Some records
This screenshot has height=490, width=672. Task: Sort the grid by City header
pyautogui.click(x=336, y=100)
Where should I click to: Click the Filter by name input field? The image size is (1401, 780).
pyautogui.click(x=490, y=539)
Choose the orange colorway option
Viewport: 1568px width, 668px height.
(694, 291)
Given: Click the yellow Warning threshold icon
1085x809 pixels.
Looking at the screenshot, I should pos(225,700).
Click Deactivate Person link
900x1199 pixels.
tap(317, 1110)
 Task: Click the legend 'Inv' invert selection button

#### Goal
Count the lines in the material above that contain the string "Task", and give only that number.

#### Solved exercise
2